The changes described so far concern the brain’s structure, but neuroimaging techniques have also given us access to how brain functioning shifts with age. Older adults show differing patterns of brain activation compared with younger people. When young adults recall memories, they tend to engage one side of the prefrontal cortex more than the other, but older people have bilateral activation. This difference might reflect a compensatory response by the aging brain: Alternative neural systems step in as typical memory networks start to degrade. Fitting with this, greater bilateral activation is correlated with better cognitive performance in older adults. This compensation is likely less efficient than our normal memory machinery, but it may help our memories function as other systems become less effective.
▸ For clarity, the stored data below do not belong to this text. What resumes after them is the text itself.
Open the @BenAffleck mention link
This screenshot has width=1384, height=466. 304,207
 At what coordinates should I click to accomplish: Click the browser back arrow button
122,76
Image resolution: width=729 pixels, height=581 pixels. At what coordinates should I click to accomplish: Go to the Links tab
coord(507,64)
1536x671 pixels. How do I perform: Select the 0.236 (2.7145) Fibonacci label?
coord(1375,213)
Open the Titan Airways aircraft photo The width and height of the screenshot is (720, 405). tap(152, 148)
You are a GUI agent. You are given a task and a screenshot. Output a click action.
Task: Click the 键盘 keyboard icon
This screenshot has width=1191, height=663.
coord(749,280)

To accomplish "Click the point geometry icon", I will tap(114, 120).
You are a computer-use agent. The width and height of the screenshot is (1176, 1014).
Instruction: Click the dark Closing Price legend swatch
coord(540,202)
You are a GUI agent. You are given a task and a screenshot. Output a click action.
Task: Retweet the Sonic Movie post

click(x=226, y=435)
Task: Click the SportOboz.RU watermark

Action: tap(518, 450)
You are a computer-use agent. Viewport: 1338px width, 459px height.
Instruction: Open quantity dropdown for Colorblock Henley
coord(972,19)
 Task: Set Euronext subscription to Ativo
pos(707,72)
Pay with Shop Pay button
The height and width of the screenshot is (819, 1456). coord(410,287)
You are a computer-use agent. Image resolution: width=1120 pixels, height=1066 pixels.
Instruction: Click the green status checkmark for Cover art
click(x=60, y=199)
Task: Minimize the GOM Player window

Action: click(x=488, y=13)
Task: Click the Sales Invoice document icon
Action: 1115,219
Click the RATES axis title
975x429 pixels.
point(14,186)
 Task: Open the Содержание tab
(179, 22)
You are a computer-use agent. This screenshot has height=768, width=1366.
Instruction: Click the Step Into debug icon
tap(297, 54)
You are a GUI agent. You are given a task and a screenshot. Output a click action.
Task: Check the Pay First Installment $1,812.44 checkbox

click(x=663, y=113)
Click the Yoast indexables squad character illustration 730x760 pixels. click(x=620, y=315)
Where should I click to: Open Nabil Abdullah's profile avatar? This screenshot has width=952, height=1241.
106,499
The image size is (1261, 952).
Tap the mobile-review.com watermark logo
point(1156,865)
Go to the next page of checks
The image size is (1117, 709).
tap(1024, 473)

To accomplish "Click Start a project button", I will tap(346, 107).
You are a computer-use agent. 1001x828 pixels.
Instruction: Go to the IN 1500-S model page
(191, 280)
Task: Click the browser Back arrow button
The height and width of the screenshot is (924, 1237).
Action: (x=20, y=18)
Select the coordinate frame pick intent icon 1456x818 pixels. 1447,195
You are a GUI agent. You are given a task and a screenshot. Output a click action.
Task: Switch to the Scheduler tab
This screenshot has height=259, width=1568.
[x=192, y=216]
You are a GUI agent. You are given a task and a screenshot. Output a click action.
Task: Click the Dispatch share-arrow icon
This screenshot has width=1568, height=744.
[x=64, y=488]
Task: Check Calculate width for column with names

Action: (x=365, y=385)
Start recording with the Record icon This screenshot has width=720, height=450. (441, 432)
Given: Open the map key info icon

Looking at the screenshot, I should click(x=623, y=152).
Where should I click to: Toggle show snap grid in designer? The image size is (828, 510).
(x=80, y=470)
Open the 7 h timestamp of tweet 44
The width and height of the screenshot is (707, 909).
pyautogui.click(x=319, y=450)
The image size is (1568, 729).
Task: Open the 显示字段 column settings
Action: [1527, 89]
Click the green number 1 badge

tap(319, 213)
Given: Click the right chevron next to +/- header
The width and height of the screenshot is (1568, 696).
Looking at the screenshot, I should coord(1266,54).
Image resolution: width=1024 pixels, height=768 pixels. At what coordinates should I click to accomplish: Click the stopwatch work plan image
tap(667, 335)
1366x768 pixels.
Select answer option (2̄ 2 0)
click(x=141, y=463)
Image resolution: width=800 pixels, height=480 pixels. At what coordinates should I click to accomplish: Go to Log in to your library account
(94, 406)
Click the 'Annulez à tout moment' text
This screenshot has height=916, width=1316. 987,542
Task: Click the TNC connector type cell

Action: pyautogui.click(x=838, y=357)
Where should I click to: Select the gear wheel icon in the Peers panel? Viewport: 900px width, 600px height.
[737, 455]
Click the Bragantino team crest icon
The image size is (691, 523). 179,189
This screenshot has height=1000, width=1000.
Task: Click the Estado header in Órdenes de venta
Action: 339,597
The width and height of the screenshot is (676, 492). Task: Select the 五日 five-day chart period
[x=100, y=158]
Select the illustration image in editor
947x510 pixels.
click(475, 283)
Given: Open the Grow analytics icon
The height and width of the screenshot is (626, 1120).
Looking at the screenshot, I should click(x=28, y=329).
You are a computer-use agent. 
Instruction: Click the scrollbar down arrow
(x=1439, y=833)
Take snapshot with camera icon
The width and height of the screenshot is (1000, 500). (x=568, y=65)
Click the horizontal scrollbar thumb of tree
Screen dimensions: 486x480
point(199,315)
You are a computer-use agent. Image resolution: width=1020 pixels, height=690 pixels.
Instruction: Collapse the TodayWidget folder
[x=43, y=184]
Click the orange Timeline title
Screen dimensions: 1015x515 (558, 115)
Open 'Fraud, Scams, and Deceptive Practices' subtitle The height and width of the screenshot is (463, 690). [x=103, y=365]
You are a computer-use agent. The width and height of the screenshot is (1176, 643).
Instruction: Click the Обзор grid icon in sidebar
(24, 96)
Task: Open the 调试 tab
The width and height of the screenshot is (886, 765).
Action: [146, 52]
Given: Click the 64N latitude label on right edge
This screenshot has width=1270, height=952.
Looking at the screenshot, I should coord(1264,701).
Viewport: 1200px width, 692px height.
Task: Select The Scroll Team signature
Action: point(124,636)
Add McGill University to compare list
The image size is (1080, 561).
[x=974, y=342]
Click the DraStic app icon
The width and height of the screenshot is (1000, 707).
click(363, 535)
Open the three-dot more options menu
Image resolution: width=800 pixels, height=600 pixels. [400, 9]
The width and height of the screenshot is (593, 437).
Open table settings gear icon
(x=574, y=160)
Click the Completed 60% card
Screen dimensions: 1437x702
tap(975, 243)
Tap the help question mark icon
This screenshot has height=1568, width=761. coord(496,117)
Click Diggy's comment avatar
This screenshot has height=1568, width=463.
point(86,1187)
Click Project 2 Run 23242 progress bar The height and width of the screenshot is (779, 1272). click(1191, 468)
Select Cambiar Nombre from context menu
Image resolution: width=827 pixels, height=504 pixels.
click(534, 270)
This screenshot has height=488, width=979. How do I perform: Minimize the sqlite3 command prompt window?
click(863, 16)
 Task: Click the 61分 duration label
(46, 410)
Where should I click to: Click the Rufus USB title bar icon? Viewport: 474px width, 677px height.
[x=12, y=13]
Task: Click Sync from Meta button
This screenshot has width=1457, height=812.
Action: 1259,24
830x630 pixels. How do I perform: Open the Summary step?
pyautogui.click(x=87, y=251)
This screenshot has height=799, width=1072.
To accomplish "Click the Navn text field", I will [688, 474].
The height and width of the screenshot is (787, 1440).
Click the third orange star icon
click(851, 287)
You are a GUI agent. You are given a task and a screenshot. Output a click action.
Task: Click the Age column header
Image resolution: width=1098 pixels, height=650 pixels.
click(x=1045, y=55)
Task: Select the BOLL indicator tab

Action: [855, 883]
Another key change with aging is a reduction in white matter integrity. White matter allows brain regions to share information and communicate effectively. Aging is accompanied by greater numbers of white matter “hyperintensities,” named after the bright signals found in magnetic resonance brain images. These white matter lesions are caused by vascular damage or demyelination (the removal of the insulating layer that promotes fast transmission in white matter axons) and are more likely to occur in people with hypertension or high systolic blood pressure. As these pathways break down, the communication within and between brain systems is disrupted and less efficient. Aging-related deficits also affect the dopamine neurotransmitter system, particularly receptor and transport protein binding mechanisms. Striatal brain areas are particularly vulnerable to this dopamine disruption and are heavily connected to the frontal regions discussed above. Reduced dopamine functioning with age has been linked to worse episodic memory performance.

It is important to remember that there is great individual variation in the extent to which people experience these changes. Some of this variation, already coded in our genes, is out of our hands, but experiments linking low blood pressure and exercise to protection from age-related changes suggest that our behavior also has an influence.